The Autopilot API uses emission factor data from the entire Climatiq database (and ecoinvent, if included in the user’s package). All regions are covered. Depending on the emission factor availability, region fallbacks are implemented.

The response includes the CO2e estimate and details about the calculation. The user also receives a confidence score to indicate the reliability of the match.

Autopilot includes a Suggest feature that returns suggested emission factors for a particular calculation. The user can specify the number of suggestions to return. These are then ordered by the most likely match first.

The Estimate feature calculates total estimated emissions produced for an Autopilot-matched activity, in kgCO2e. Estimations can be performed with a suggested activity from the Suggest endpoint, or by using free-text input, which will automatically calculate emissions with the best emission factor match.

Cloud computing emission calculations

The cloud computing endpoint converts cloud CPU and memory usage, storage, and networking traffic to CO2e estimates for Amazon Web Services (AWS), Google Cloud Platform (GCP), and Microsoft Azure.

Data for this endpoint is obtained from the Cloud Carbon Footprint (CCF) website, along with regional electricity emissions data from the Climatiq database. Inputs vary for Virtual Machine instance, CPU, storage, and memory.

It incorporates both use-phase emissions, using regional electricity grid emissions intensity and CCF equipment efficiency assumptions, and embodied emissions from the production and disposal of the hardware.

CBAM emission calculations

The CBAM endpoint covers emissions under scope 3.1: purchased goods and services which are imported into the EU and fall under CBAM regulation. CBAM currently applies to cement, iron and steel, aluminum, fertilizers, electricity, and hydrogen.
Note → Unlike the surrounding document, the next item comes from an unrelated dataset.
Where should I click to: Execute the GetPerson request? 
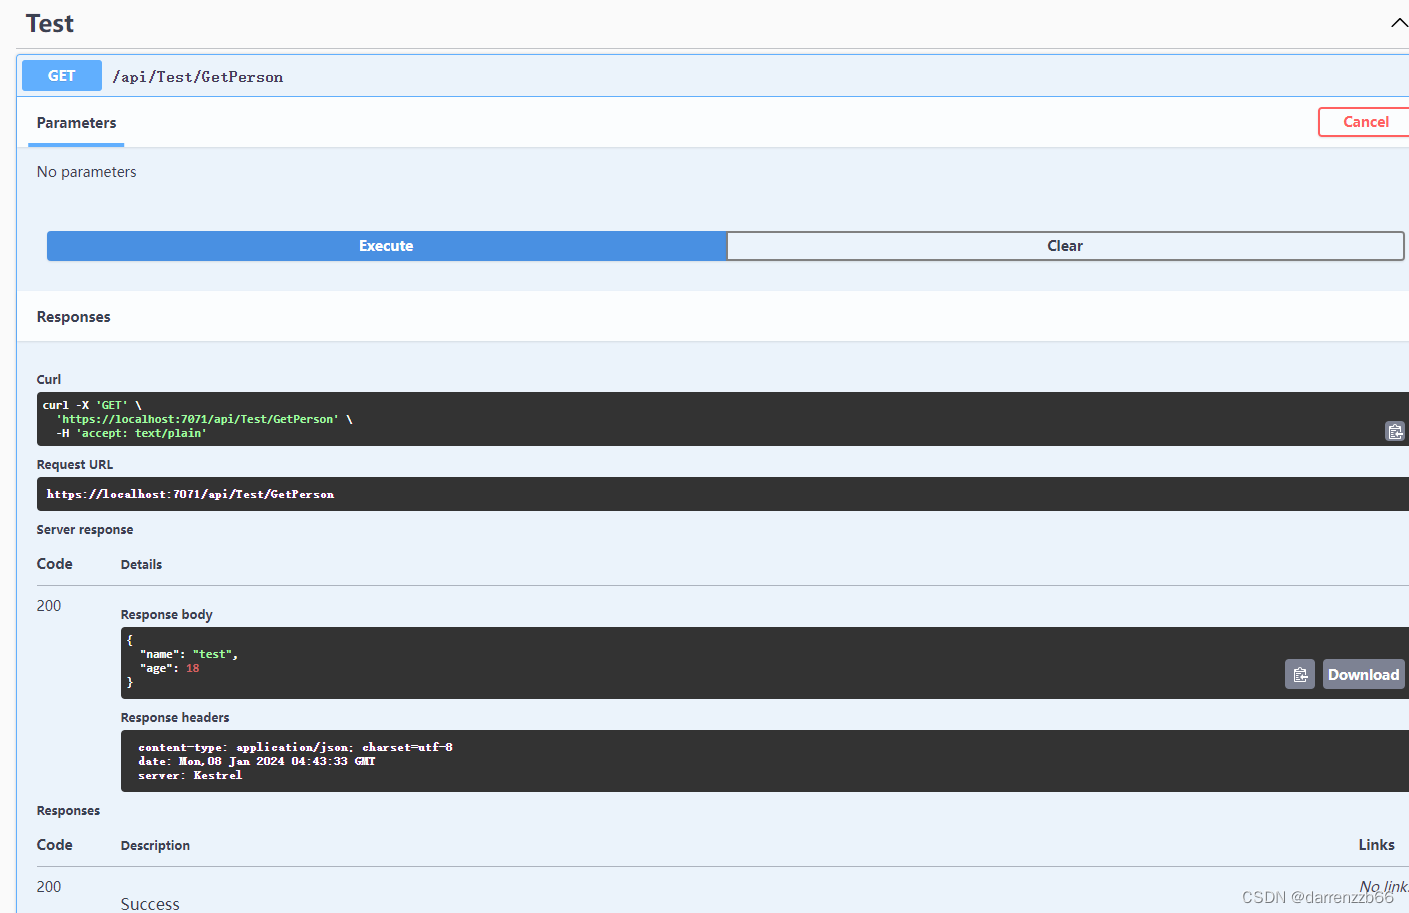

To use the endpoint, the user provides a country and a CN code and the API returns the associated direct and indirect emissions taken from the official CBAM data. At present, the tool covers iron and steel, aluminum, cement, and fertilizer (not hydrogen or electricity).

The endpoint also returns the estimated cost of purchasing CBAM certificates equivalent to total emissions.

Audit- and source trails

Audit trails provide detailed information about the emission factors used in calculations for advanced endpoints such as freight shipping, cloud computing, and classification. They can be stored with calculated emissions for future reference and audits.

The audit-ready calculation trail includes applied emission factor, data source, year valid, and more.